Nesse dia ventava um vento frio e eu não conseguia enxergar nada a minha frente, só seguia devagar com os olhos aquela menina do outro lado da rua. Tinha tanta vontade de atravessar a rua e pegar na mão dela, tinha vontade de chorar e abraça-lá sem ao menos dizer uma palavra, mas me contive quando percebi que ela iria atravessar a rua.
Quando olhei para trás, avistei uma daquelas caminhonetes grandes que a maioria dos fazendeiros tem, num desespero imenso joguei minha bolsa e minha blusa no chão, saí correndo em direção da menina pálida que se quer olhava para o lado antes de atravessar a rua, quando estava perto de detê-la escorreguei no sabão de uma calçada que estava sendo lavada. Só deu tempo de ouvir o barulho da freada e a dor do grito dela - foi o grito mais silencioso que lembro ter escutado.

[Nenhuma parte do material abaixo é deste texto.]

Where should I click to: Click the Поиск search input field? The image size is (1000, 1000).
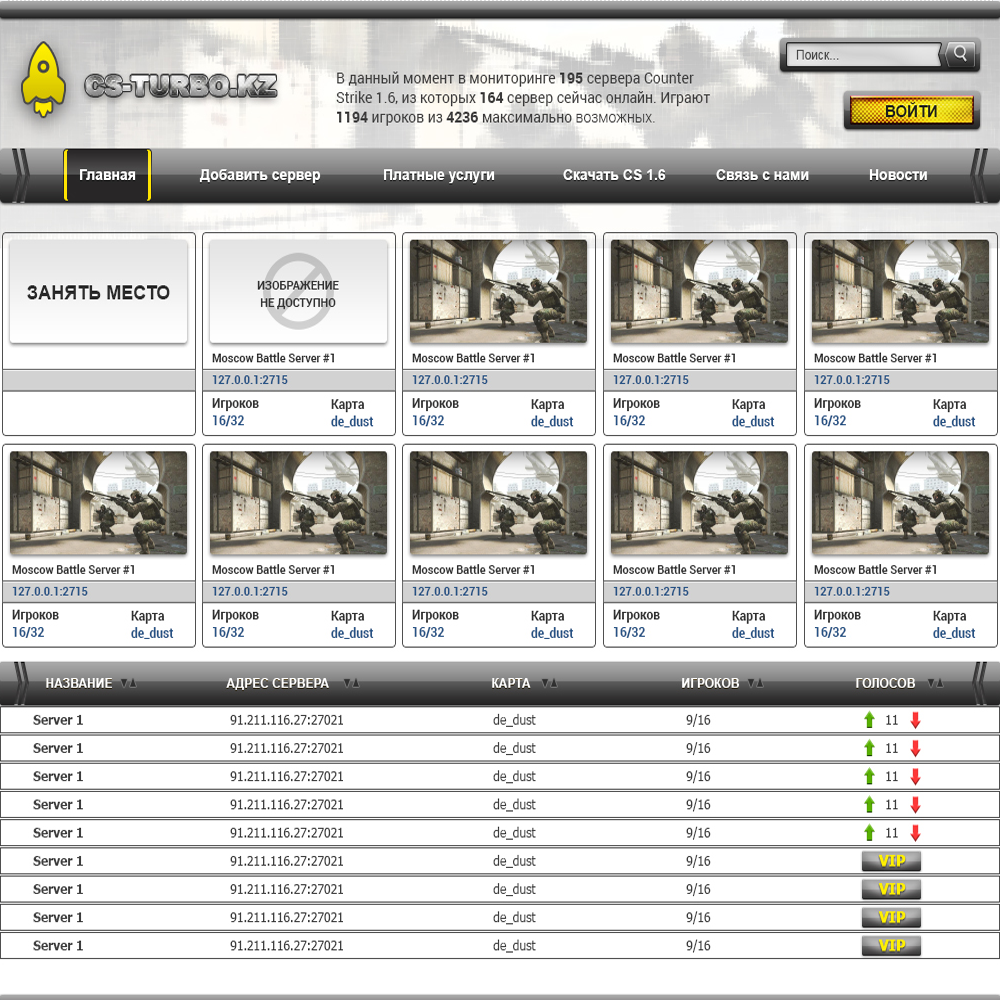[862, 55]
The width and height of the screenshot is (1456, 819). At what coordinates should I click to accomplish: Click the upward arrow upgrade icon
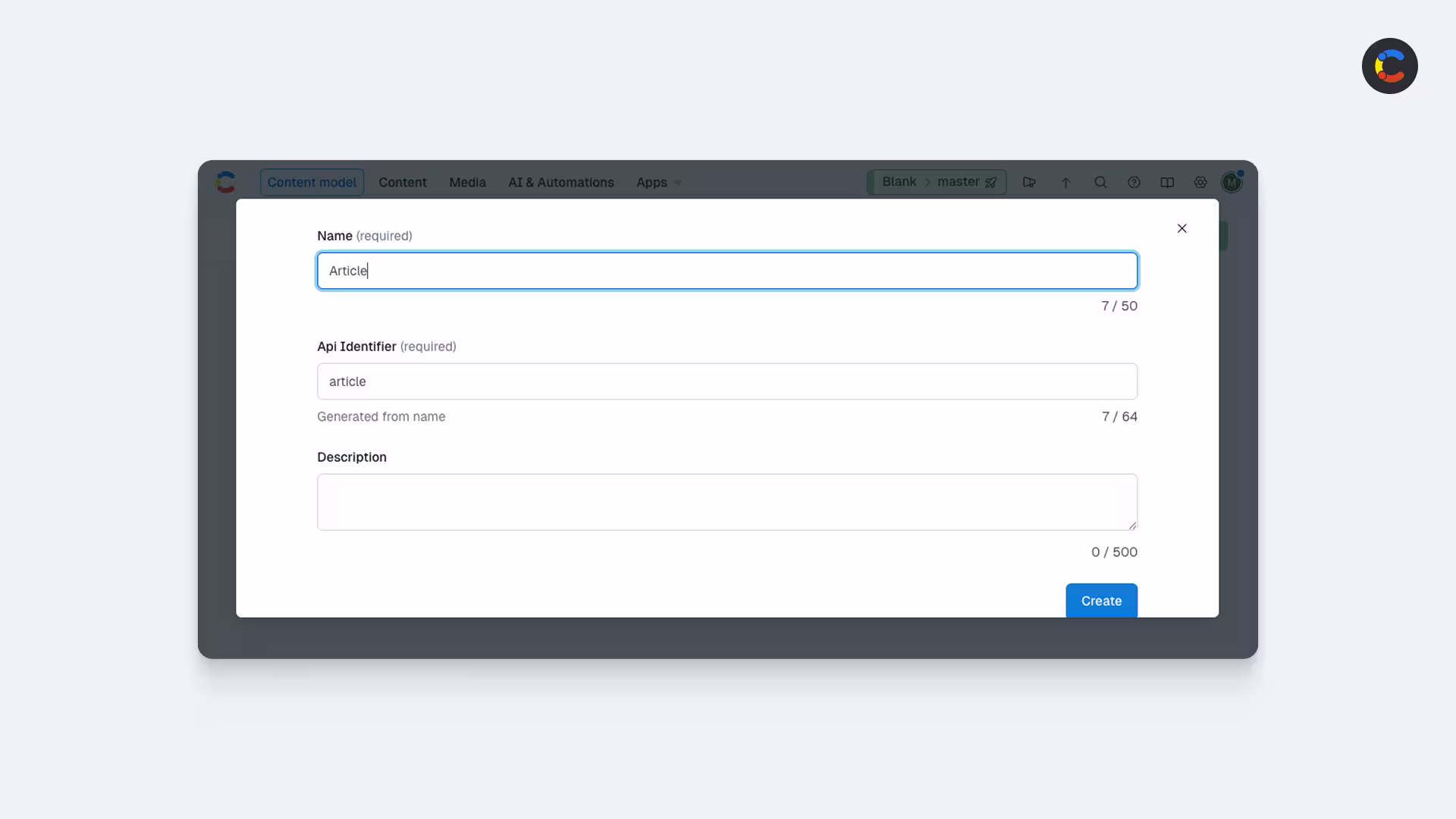point(1065,182)
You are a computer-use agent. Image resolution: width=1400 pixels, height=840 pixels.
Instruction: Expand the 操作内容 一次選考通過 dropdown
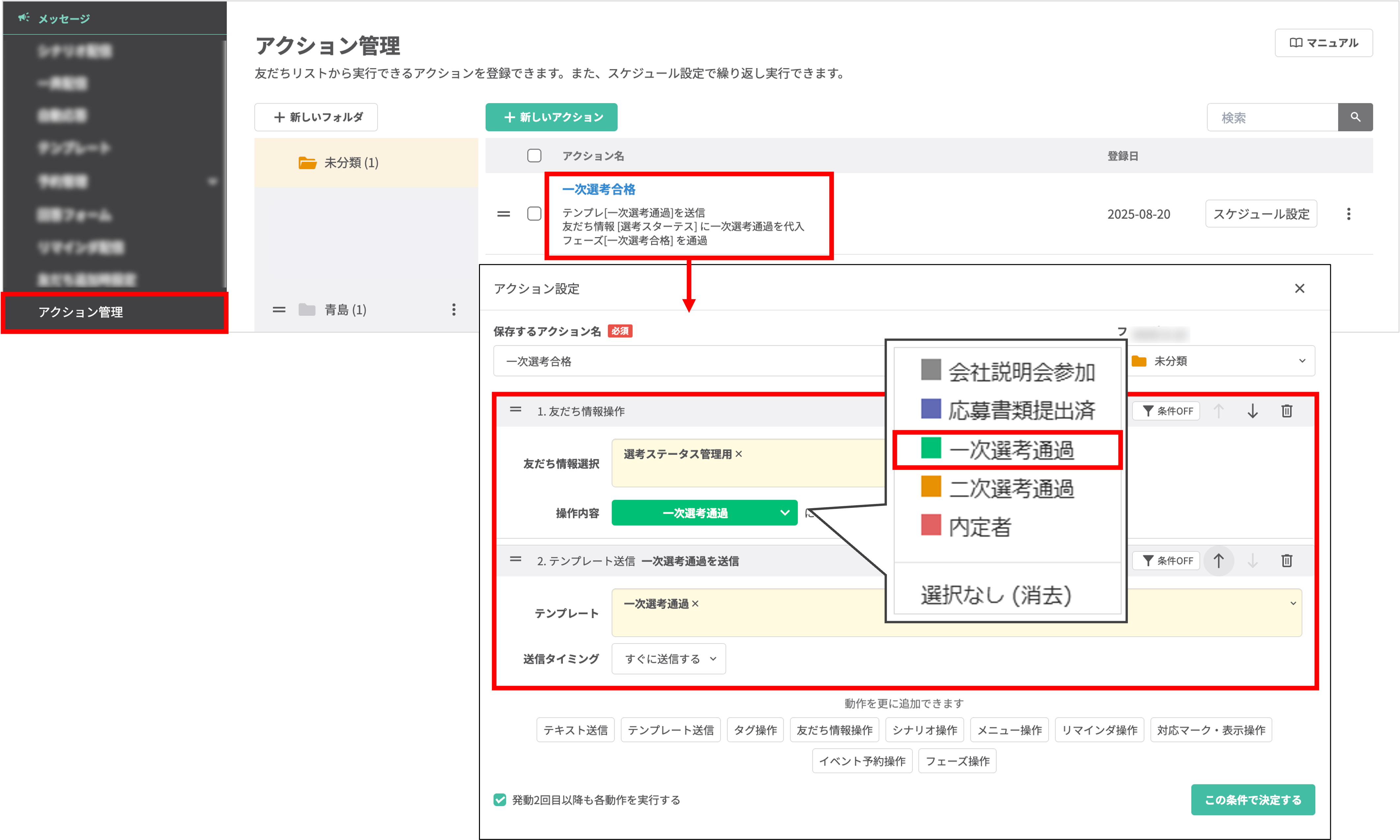[x=704, y=513]
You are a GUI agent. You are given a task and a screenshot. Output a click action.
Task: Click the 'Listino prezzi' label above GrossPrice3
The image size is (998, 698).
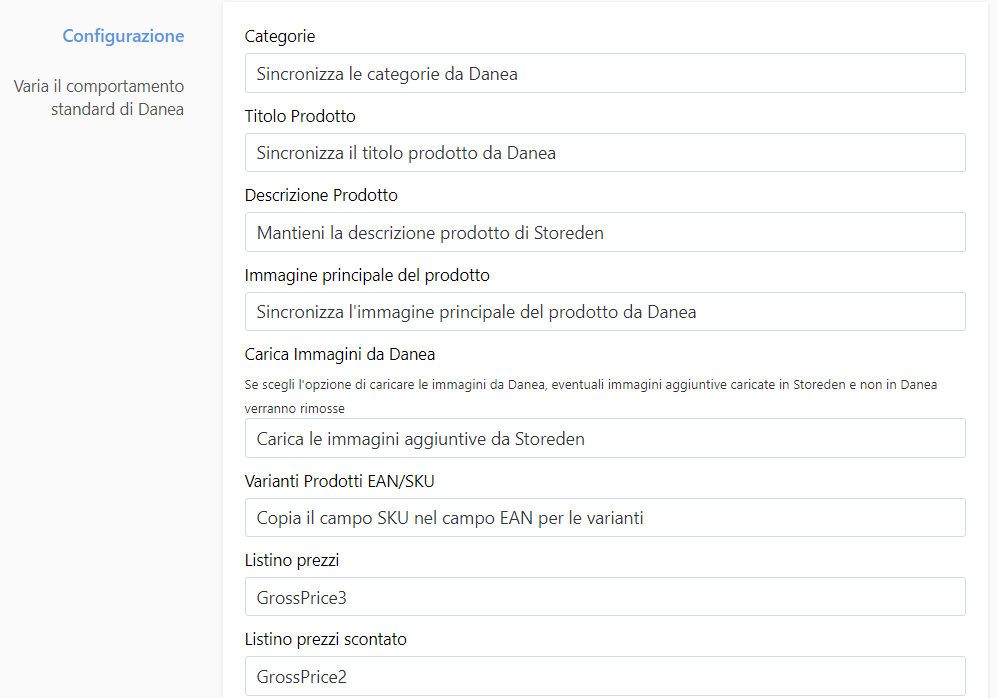point(292,560)
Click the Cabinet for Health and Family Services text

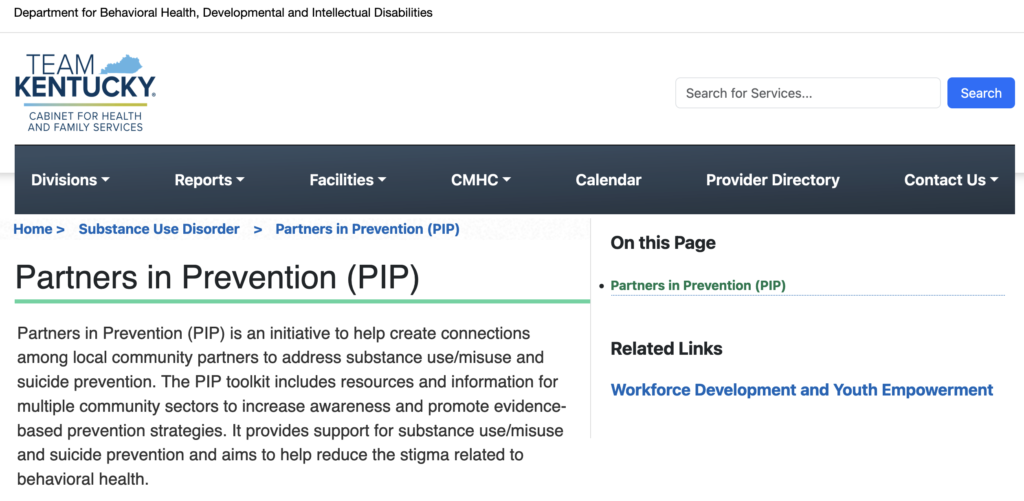[x=85, y=121]
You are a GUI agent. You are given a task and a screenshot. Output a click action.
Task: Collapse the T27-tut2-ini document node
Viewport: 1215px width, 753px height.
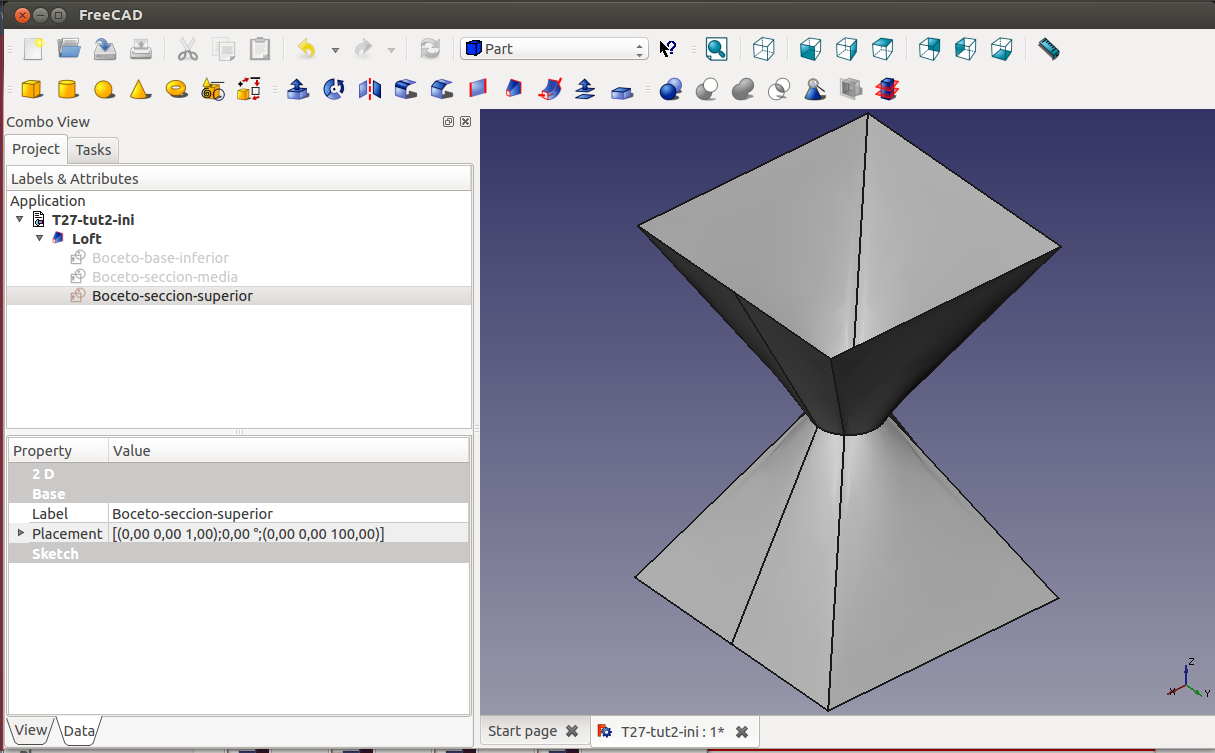(20, 219)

Fui mancando até ela, já havia uma multidão de gente envolta da menina atropelada. O homem de bigode que estava dirigindo a caminhonete estava apavorado, deixou o telefone com a dona de um hotel que tinha ali perto e saiu sem prestar socorro algum. Fui entrando naquele formigueiro de pessoas, quando eu cheguei ao centro ela estava toda ensangüentada e ao lado tinha uma margarida amarela quase sem pétalas. Ouvi as pessoas falando que ela já estava morta, então segurei sua mão para sentir se ainda havia alguma pulsação, mas estava tão quieto e silencioso quanto seus olhos.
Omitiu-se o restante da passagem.